* **EXERCISE INSTRUCTIONS**:
Working through the lines below, return each one that holds "field".

* **GIVEN DATA**:
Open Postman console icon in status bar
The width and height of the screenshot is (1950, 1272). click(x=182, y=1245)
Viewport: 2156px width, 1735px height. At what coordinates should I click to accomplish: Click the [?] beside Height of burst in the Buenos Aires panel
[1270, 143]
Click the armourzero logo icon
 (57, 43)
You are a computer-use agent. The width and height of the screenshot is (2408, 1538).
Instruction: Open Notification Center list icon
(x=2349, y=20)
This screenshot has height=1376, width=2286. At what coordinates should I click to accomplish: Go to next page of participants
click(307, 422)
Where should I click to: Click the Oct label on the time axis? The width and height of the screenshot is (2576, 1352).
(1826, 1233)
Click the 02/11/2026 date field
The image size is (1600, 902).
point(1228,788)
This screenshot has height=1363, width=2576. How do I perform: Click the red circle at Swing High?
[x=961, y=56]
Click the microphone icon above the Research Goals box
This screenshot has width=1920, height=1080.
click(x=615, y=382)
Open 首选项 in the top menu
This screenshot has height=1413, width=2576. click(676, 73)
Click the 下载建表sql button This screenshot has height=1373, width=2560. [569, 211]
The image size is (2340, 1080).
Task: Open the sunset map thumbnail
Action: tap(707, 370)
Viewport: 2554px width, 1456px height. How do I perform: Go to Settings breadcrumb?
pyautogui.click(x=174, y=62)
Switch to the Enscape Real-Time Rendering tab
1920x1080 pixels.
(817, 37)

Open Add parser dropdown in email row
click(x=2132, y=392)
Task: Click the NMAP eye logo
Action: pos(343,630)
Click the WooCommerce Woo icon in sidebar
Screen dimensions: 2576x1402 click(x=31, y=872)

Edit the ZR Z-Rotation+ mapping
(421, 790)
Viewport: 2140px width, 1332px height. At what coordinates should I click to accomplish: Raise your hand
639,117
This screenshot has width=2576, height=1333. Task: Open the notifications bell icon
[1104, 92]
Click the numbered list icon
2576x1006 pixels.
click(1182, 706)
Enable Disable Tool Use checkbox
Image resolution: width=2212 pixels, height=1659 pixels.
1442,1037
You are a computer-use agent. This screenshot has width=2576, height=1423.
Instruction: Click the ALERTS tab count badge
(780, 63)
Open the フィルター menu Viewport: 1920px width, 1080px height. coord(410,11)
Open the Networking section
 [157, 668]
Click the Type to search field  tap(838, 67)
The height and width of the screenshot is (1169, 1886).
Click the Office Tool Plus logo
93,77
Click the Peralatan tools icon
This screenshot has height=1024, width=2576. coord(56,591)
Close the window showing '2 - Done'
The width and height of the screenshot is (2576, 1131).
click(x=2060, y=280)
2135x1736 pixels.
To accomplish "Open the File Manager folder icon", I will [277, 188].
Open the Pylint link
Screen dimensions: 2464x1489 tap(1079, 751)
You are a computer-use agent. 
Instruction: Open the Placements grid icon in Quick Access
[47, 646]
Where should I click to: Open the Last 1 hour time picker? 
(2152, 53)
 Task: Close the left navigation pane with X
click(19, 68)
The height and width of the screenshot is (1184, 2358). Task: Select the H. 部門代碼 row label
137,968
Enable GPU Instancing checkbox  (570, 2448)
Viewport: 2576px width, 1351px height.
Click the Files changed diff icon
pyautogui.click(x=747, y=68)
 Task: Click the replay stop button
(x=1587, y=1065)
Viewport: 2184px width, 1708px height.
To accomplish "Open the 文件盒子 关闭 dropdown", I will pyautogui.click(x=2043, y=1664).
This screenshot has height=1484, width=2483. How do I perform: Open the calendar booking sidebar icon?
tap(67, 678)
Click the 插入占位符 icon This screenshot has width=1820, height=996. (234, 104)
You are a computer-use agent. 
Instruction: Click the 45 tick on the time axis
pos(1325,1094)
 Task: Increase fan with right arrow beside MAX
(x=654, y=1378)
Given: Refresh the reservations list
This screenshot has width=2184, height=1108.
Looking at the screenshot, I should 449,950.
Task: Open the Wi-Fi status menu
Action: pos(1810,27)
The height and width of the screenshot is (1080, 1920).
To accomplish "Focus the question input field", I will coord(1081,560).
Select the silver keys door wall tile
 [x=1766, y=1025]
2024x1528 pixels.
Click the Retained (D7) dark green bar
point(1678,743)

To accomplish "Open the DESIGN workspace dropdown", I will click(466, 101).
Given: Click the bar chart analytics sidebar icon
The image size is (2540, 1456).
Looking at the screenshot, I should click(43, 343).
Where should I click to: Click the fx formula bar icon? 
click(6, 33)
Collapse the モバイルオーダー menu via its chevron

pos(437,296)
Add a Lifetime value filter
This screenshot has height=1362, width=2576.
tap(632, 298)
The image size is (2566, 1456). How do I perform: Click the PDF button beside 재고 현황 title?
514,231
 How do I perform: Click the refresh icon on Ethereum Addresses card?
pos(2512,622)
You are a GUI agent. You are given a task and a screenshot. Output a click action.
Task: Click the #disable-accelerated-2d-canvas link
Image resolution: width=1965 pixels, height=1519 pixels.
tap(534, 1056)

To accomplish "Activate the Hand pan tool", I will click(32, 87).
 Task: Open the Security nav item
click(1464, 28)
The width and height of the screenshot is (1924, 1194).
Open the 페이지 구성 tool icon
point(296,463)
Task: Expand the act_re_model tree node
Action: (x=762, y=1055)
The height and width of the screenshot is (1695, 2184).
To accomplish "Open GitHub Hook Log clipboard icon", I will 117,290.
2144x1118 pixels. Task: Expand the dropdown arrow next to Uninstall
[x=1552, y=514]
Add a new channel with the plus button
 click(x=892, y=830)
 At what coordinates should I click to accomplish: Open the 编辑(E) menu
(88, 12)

* **YOUR RESPONSE**:
Click the 02/11/2026 date field
Click the Type to search field  tap(838, 67)
To accomplish "Focus the question input field", I will coord(1081,560).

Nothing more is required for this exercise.